The benefit of holding the World Cup and the ambitious projects needed to pull it off in Doha (modular stadia, advanced cooling, etc) means that the country has a deadline to meet. One that Mannai is prepared to wait for.
“We believe it will pick up in Q2 2013,” said Al-Gendi.
Mannai skipped the last Project Qatar, but felt the time was right to exhibit at the event.
“This show is about raising our exposure. We’ll meet some old customers but also some new ones too.”
Another company that skipped last year’s event but joined the Heavy Max expo this year was power solutions provider Aggreko.
“Is the market dead? No, it will just take time,” said Russel Moxham, area general manager – Central Gulf Aggreko Middle East. “It’s a massive opportunity, the boom is coming to Qatar. It’s just nobody knows when. I actually think the exciting part is now – I think you will see things really move towards Q3, maybe Q4 (this year) as we move towards 2013.”
The challenge for those that provide equipment is planning for the boom and ensuring the supply chain is in place for the expected boost in demand.Qatar Tractor and Equipment represents Tadano, Liebherr, Schwing-Stetter and most recently Merlo, and the company is using the lull before the storm to assess its offering to the marketplace. A company representative said that already prices are being affected by the looming boom.
“The rental market is really trending right now and price rises will affect small operators and rental companies.
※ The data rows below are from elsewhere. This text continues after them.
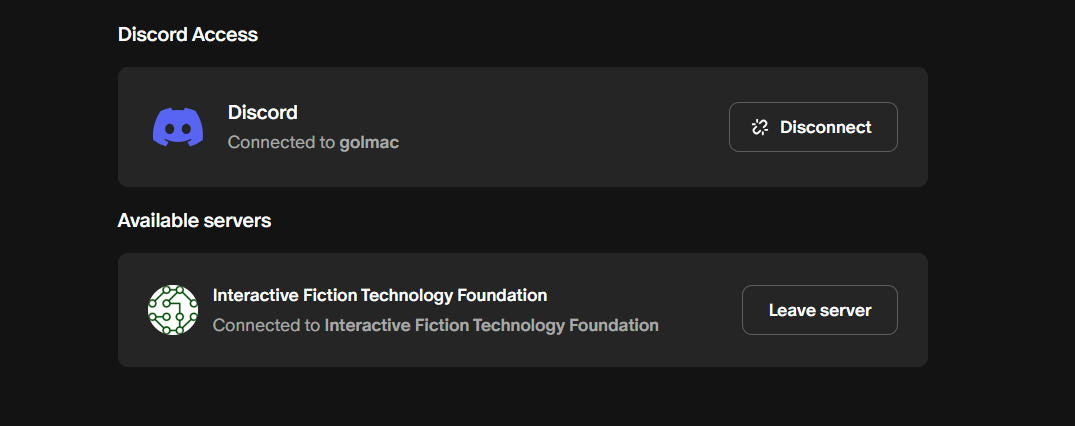This screenshot has width=1075, height=426.
Task: Click the Leave server label text
Action: [x=820, y=310]
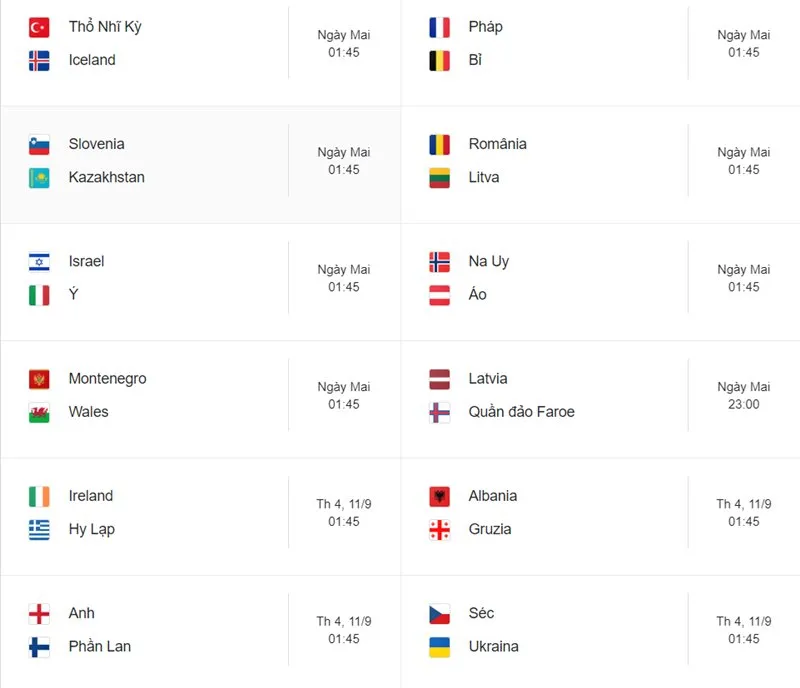Select the Na Uy team name

[x=489, y=262]
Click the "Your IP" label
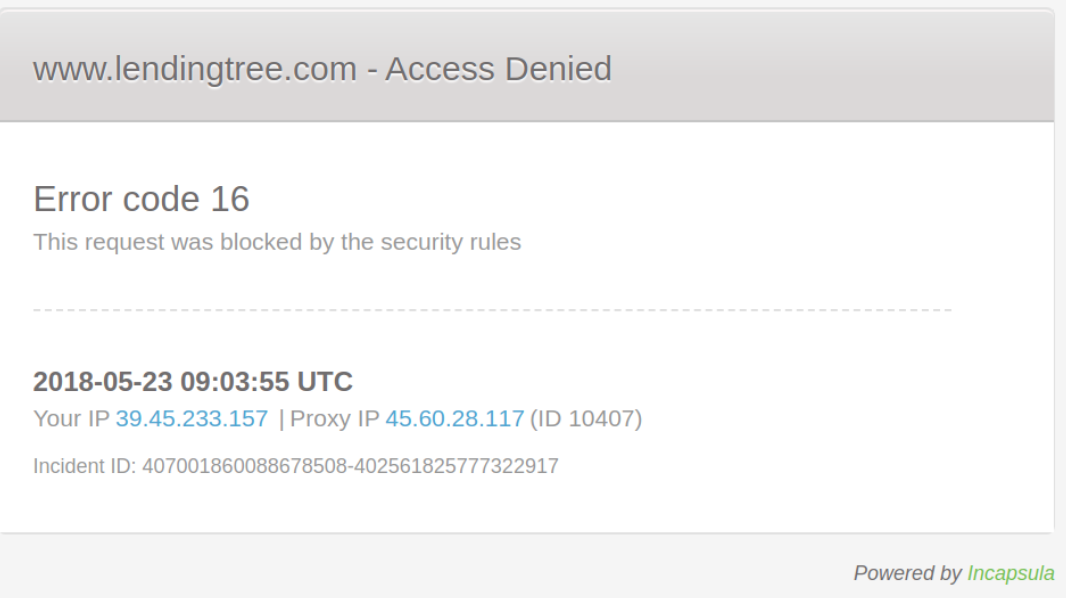 (72, 419)
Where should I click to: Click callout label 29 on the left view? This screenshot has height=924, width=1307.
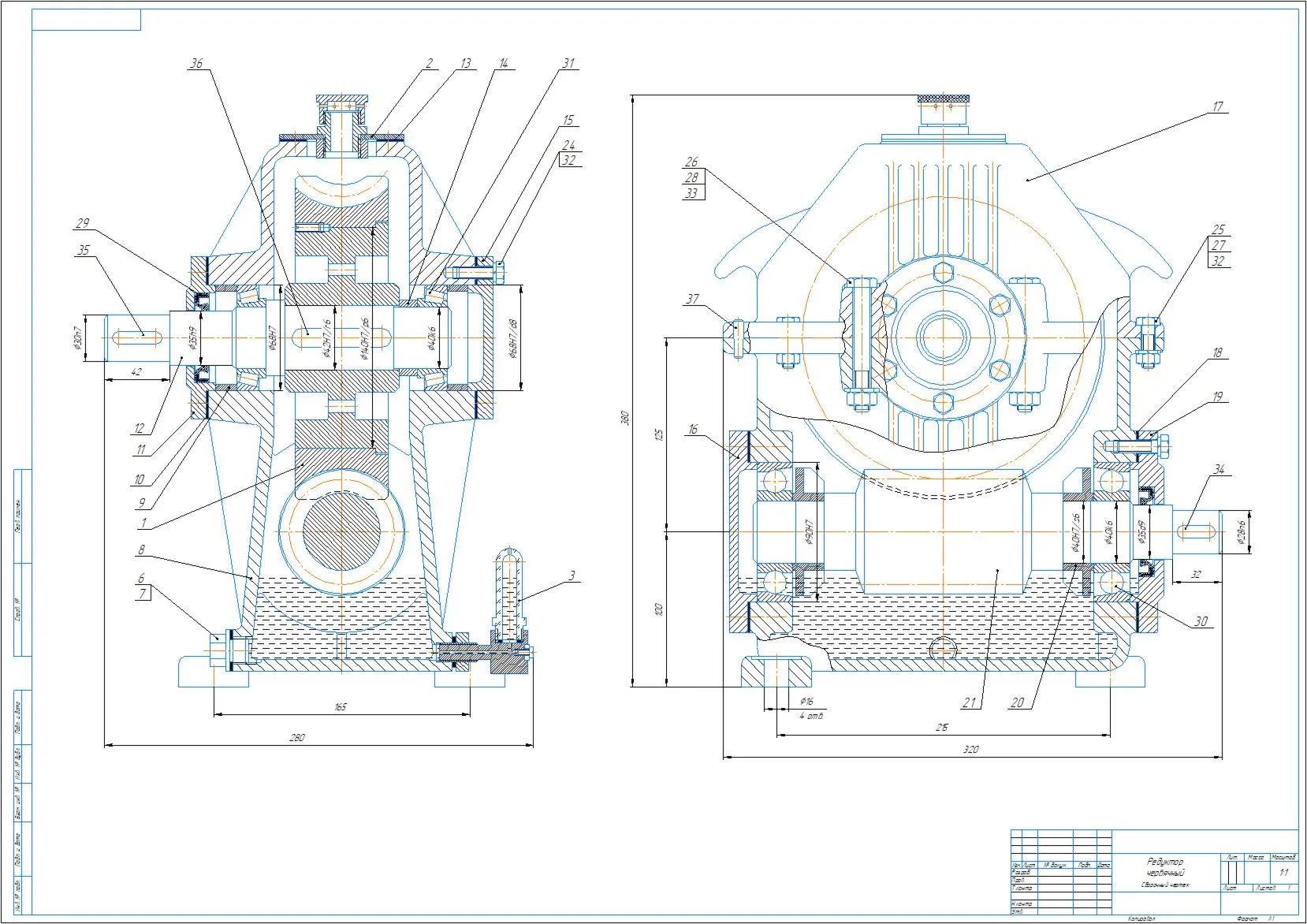[82, 223]
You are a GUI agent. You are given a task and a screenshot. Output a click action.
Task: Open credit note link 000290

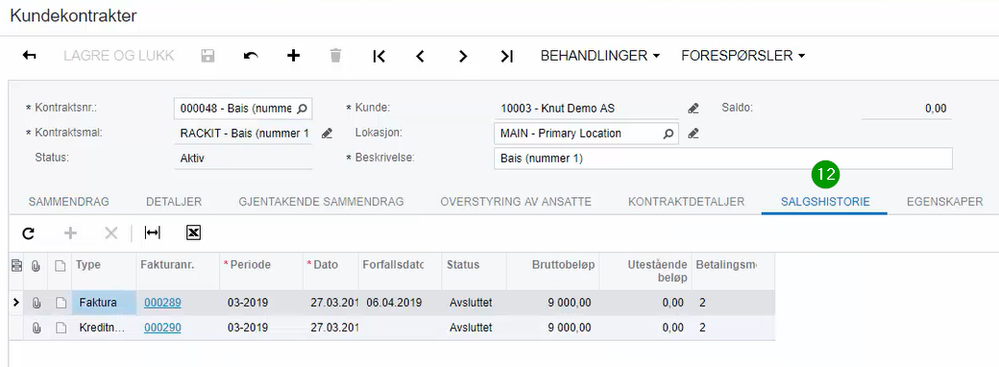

However we don’t expect a real shake up until the end of 2013. We are planning to have many more ranges ready for 2014.”
Samar Pal Bais, general manager at Q-Fab which features Wirtgen, New Holland/Kobelco and surprisingly Iron Planet among its partners, explained his company’s prominent position at the front of the show.
“You have to understand that if you’re not present, you’re not present in the market,” he explained. “Qatar is geographically a small market but there are a lot of opportunities here.”
A deal to represent Iron Planet in Qatar has already reaped rewards he said.
“In two or three months we have helped to sell 32 cranes, mainly to Africa… there is a lot of used machinery in Qatar.”
As he spoke, a band started up on his stand.
Pal Bais looked across at the band: “This is not just an exhibition, it’s a festival.”